ME : Relax, buddy. I take everything with food.
We’ve been sending transmissions into space for 100 years, so of course aliens avoid us. Earth is the douchebag at the beach blasting music on their bluetooth radio.
I haven’t cried since 1997, when I saw the movie Armageddon and realised Ben Affleck was going to be a big movie star.
It’s called the Summer Olympics so one of the events should be running in flip flops to catch the ice cream man
[drunk text] God I miss you so much. Why can’t we go back to how things were?
OBAMA: How did you get this number?
SON: dad why is my sister named Rose
DAD: because your mother loves roses
SON: i see. thank you dad
DAD: no problem, My Beautiful Wife
All I’m saying is people who don’t swear are fornicated up emotionally.
Yess ocifer b-b-but in dog beers I’ve only had two.
Big props to the guy who realized we don’t need to mention air in the word airplane and started saying plane.
Wife: Hey can you-
Me: Shhh. I’m in another stupid useless frigging Zoom meeting.
Boss: Okay just a reminder to put yourselves on mute.
Itching, flaky skin? Burning sensation while urinating? You’re probably on fire!
everyone calls you Cass and just assumes it’s short for Cassandra, but really your name is Casserole
I wonder if Groot met his girlfriend on Timber
Me:
One of my moles: I shall grow a hair for you, master
Me: Just the other night I was sleeping in my bed and now here I am in the grandest backyard in the world having champagne with you fine people.
The Anthill That Has Formed By My Trashcan: *ant noises*
[5 minutes after being trapped in an elevator]
Finally, an excuse to drink my own urine
I have a lot of opinions for someone who is never completely sure of today’s date
Toddler: happy birthday daddy!
Me: aw thanks buddy!
Toddler: it’s my birthday too?
Me: no your birthday is in December.
Toddler: IT’S MY BIRTHDAY TOO!
Me: no-
Toddler: TELL ME HAPPY BIRTHDAY!
Me: but-
Toddler: SAY IT!
Me: happy birthday?
Toddler: thanks daddy!
9 yo: Mom, please don’t put cheese in my lunch today.
Me: Too late.

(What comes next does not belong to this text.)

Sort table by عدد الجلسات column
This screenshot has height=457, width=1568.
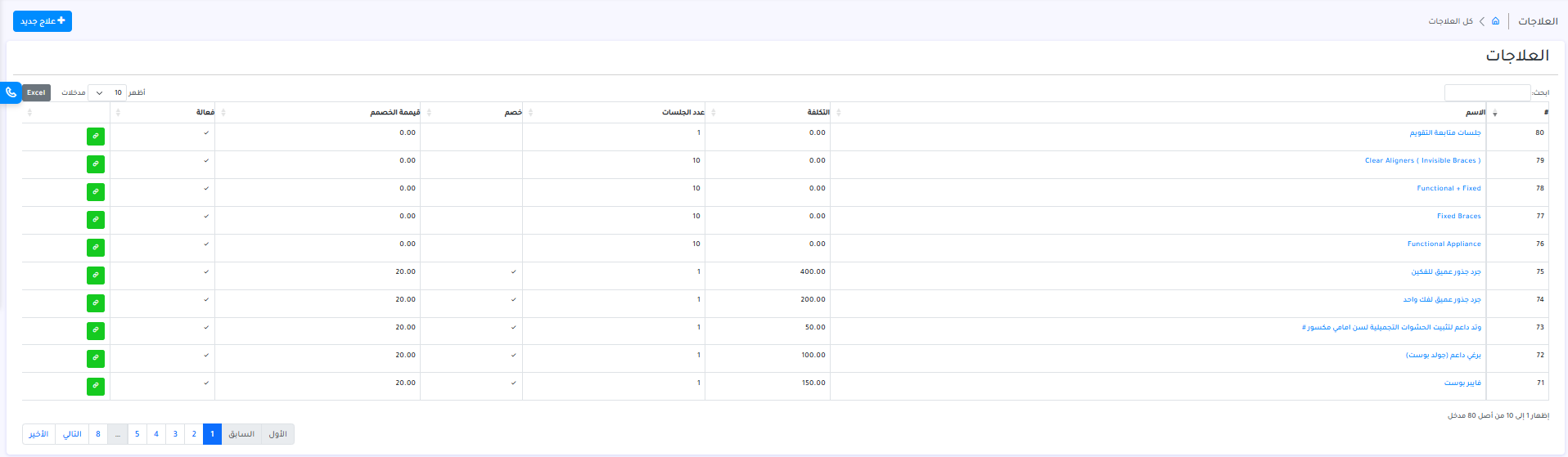pyautogui.click(x=683, y=112)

Havarti packed it.
9 yo: MOM
[candy store]
ME: I’d like to return this Tic Tac.
CLERK: It looks partially eaten.
ME: It’s still in…
CLERK: Don’t
ME: …mint condition.
I enter the wrestling ring in jeans and a tshirt. My opponent’s confidence sinks as she sees me biting into an ice cream cone with my teeth. Clearly I am crazy.
Murder is legal if it happens after a morning person says “WELL WELL WELLLLLL LOOK WHO FINALLY GOT UP”
*a snake wearing one skinny jean*
THEM: Don’t you want to have a baby?
ME: No thanks, I’m full
20YR OLD ME: awww yeah! a new car!
30YR OLD ME: aww yeah! a new Xbox 360!
40YR OLD ME: aw yeah! a new shower curtain with a mildew-resistant liner!
My wife and I just finished an intense 6-month mediation to pick the movie we’re going to fall asleep 10 minutes into.
Coworker sneezed, and said “Oh my. I don’t know where that came from.”
I’m no Scientist, but I’m pretty sure it came from her nose.